= Problem =
Beginning at the line that contains "The image size is (1089, 662)." and finishing at the line that contains "the Web identity", output the data below exactly. Include both end lines and no pictures.

= Supplied entries =
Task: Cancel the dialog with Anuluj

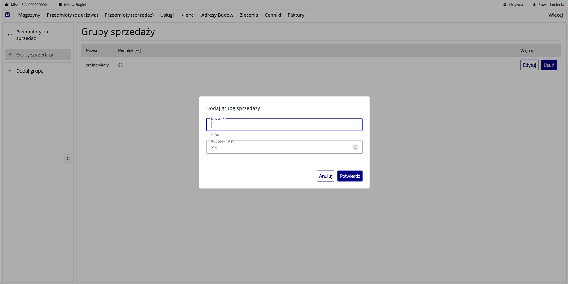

...

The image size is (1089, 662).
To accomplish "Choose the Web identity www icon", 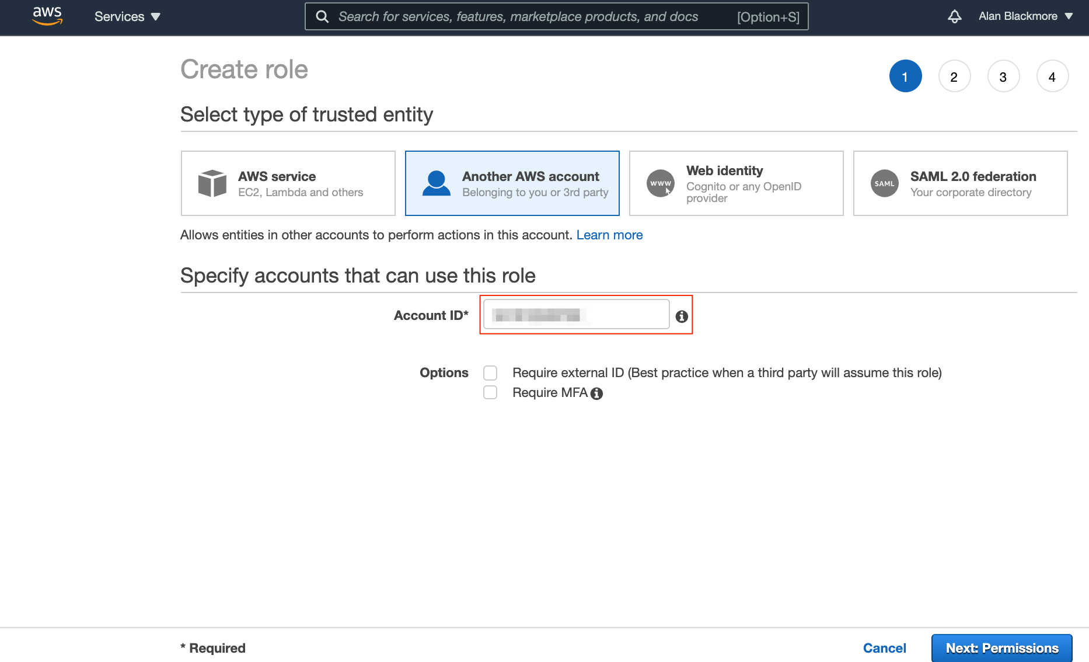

--

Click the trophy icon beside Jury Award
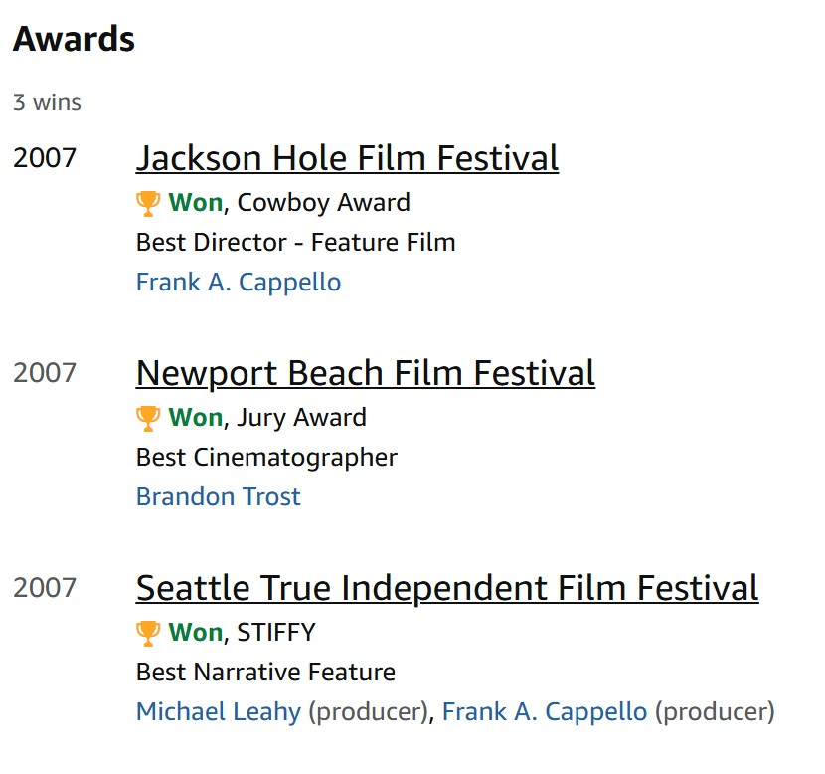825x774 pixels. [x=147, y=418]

= Exercise output =
The image size is (1089, 662).
To accomplish "Choose the Web identity www icon", 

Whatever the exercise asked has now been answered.